→ Text section:
=-=-=-=-=

Welcome, HBO subscribers and those whose hotel carries it for the night, to a fantasy world that takes place long before Game of Thrones became such a godforsaken mess. It’s the first episode of the prequel spin-off House of the Dragon!
The show opens on some labored voiceover catching us up to what Daenerys Targaryen’s now-famous family of Whitehairs was doing back then. In summary, they were absolutely flush with dragons, and like our beloved Khaleesi, they all had stupid names that are going to be impossible to keep track of. It’s a whole show about the sort of parents dumb enough to name their kid Daenarys.
It seems the King of the Whitehairs has lost his sons, and now a new successor must be appointed. The contenders: Paddy Considine, or Nurse Jackie’s Eve Best. Best has the advantage of being the king’s firstborn, but, you know, she’s also a woman, and these are old fashioney times—so all hail Paddy Considine, our new presumptive King of the Whitehairs!

=-=-=-=-=

→ Extracted information:
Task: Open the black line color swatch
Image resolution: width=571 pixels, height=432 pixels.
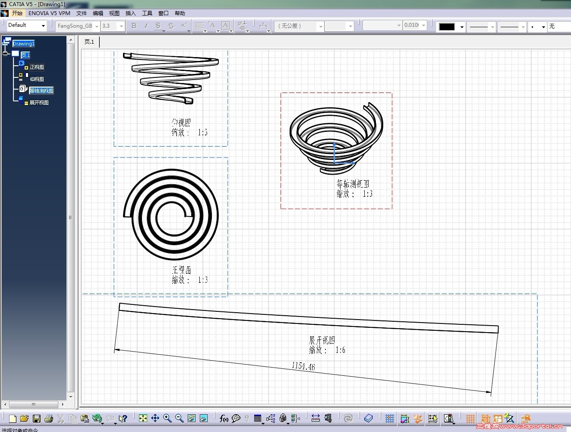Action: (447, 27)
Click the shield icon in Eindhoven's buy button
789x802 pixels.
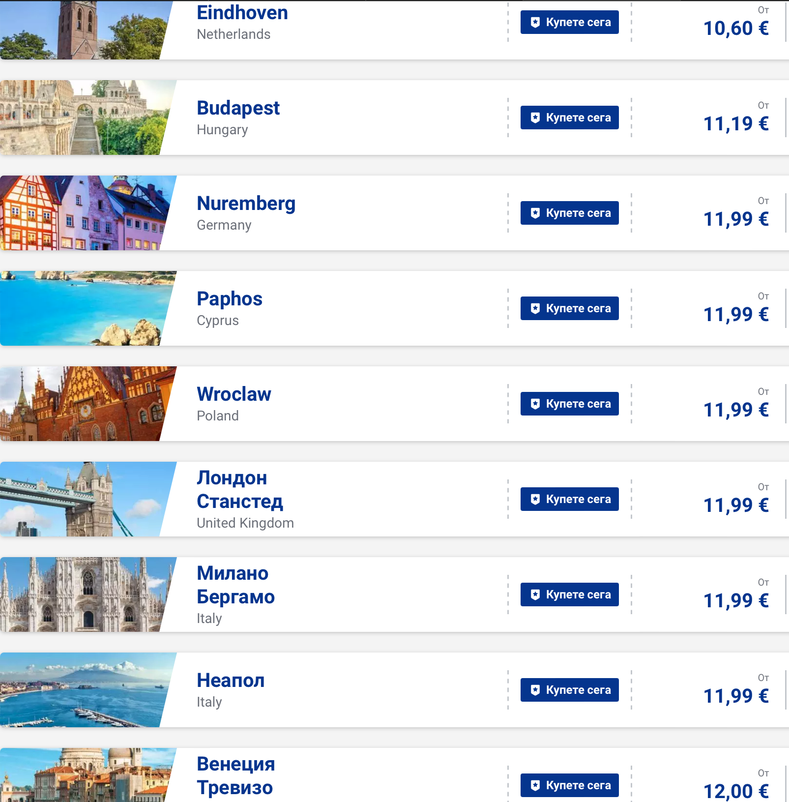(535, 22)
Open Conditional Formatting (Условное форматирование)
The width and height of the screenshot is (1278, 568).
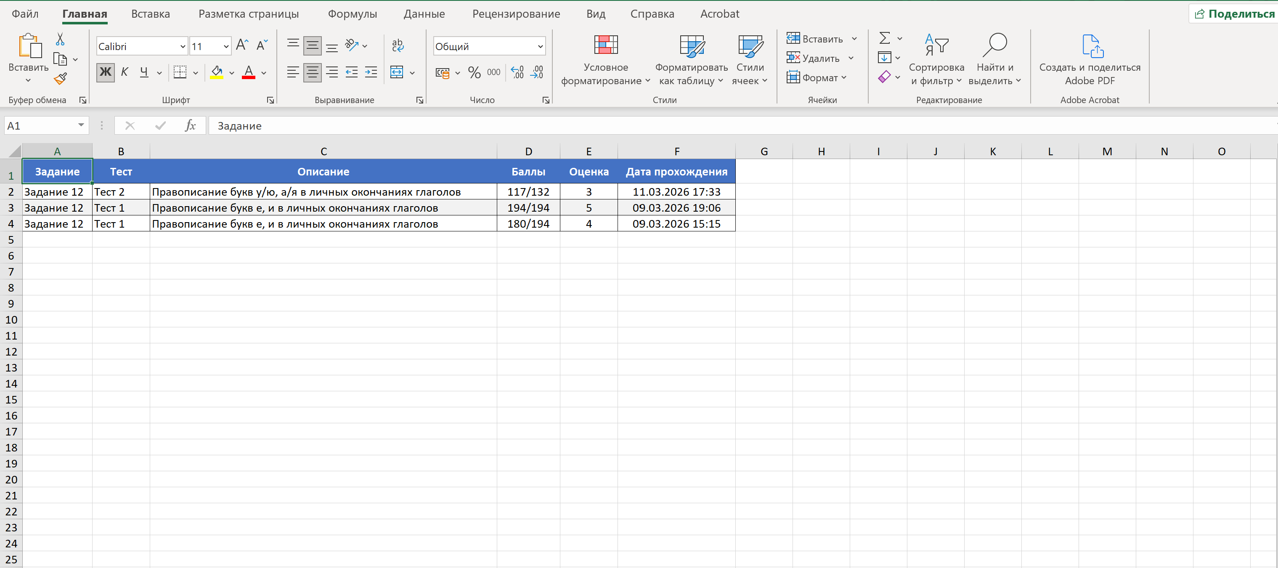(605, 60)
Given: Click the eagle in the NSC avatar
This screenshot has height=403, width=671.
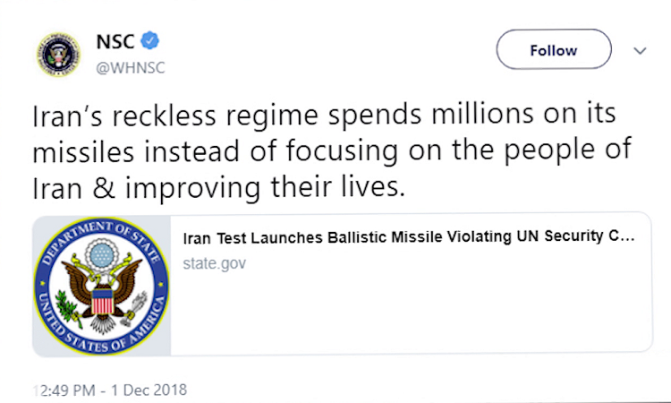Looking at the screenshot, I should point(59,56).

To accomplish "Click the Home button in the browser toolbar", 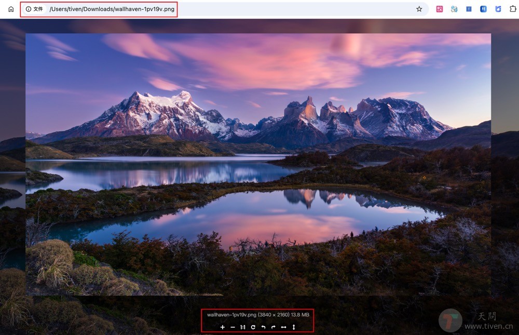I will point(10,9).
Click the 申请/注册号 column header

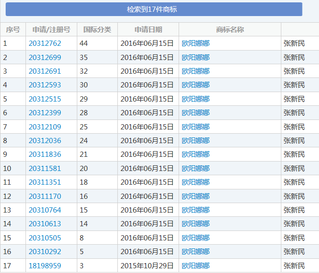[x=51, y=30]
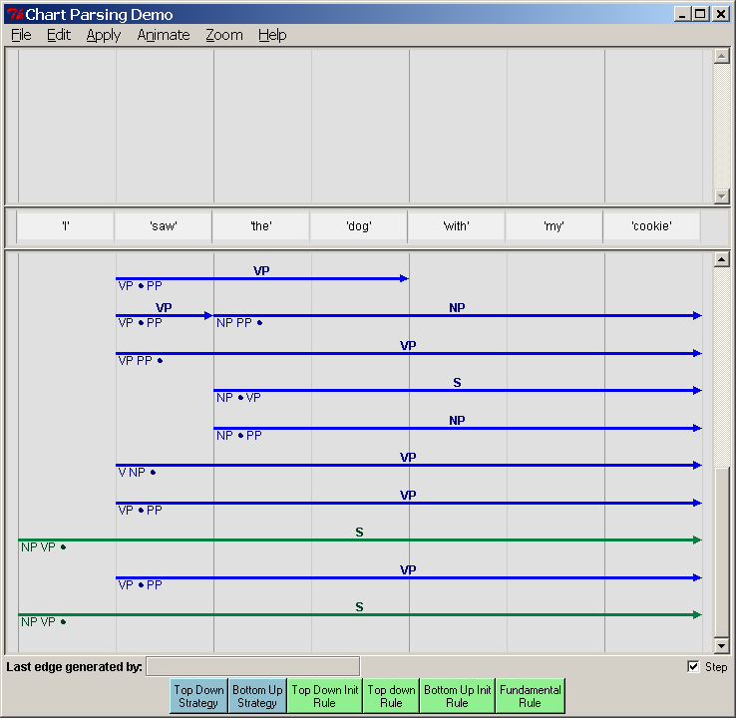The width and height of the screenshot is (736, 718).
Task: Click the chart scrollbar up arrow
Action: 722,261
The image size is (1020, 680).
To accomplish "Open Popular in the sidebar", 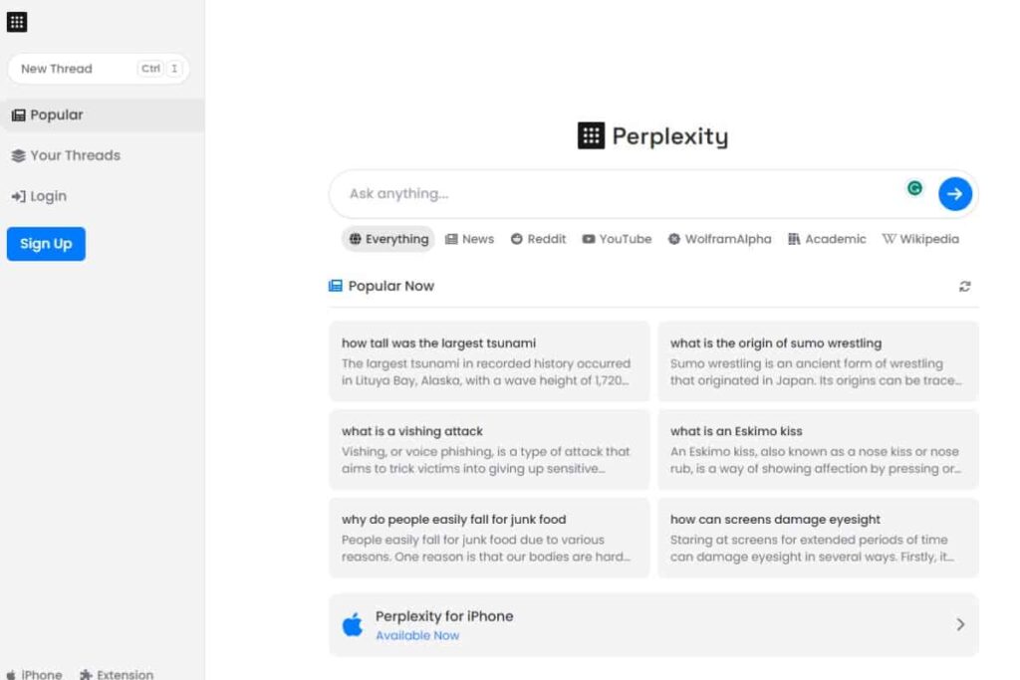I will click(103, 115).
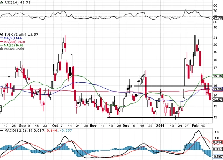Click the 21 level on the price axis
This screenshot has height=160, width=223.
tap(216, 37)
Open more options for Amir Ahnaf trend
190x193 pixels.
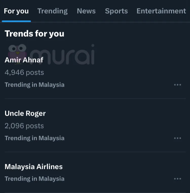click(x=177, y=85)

=-=-=-=-=

→ What to do:
1. In the House of the Dragon recap, which contender is named the new presumptive King of the Whitehairs?
2. Pick up the House of the Dragon recap after its last sentence and keep writing in the same tone.

→ Answers for the exercise:
1. Paddy Considine

2.
Some time later (172 years prior to HBO’s Games of Thrones, it seems), Paddy is king and we’re meeting his teenage daughter. She loves riding her dragon and wants to be a warrior, but her mother, the queen, is like, “Vocationally, we were actually sort of thinking ‘baby factory’ more for you?”
King Paddy is getting filled in by his generals on some issues—one of those being the growing Triarchy, an alliance of three cities led by someone called “Crabfeeder,” a guy who surely stole his name from a Baltimore hardcore band.
Princess Whitehair passes through her father’s meeting and heads into the throne room, where her uncle, Doctor Who, sits smugly upon the Iron Throne of his brother. If there’s any doubt that this on-the-nose visual metaphor is hinting at a Hamlet scenario, the pair’s conversation makes clear that Matt Smith definitely wants that throne even more than he wants eyebrows.
And he’s close to it! He’s the heir presumptive! But there’s one thing that could muck it all up for him: if the pregnant queen gives birth to a male heir.
Foreshadowing!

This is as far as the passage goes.